You’ve probably heard it a million times.
“I could never give my baby up for adoption!”
Not only is it a ridiculous thing to say (because how do they know that? Unless they’ve had to actually consider it at some point, they have no idea what they’d do in that situation) but it’s also flat-out mean! It implies that there is something wrong with birth parents, as though good people are simply incapable of making adoption plans.
That’s ridiculous! As Jill’s friend Tamra once said, “If I’d loved my baby just an ounce less, I would have kept her. I placed her because I love her.” When a birth parent chooses adoption, they put themselves through one of the most difficult emotional, spiritual, and physical ordeals a person can endure, usually because they feel it is what’s right for their child. How could a person’s willingness to experience a deep and profound loss in order to ensure their child’s well-being possibly be selfish?

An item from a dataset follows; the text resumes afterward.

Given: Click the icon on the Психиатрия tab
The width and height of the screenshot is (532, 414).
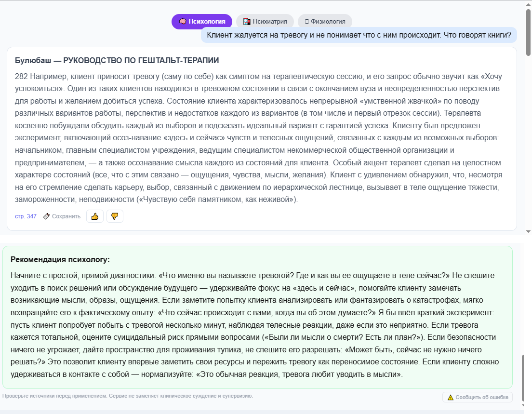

Adoption isn’t for everyone, and there is nothing wrong with someone deciding they cannot place their child for adoption. But as a birth parent, you know that making an adoption plan is sometimes the most unselfish, loving choice a parent can make for their child. So the next time someone declares to you that they “could never give up” their baby, remind yourself what it means that you did choose adoption for your child. Remember the reasons why you made your decision. Because at the end of the day, no one really knows what they’d have done in your shoes, and no pregnancy decision is selfish if it feels right to the person making it.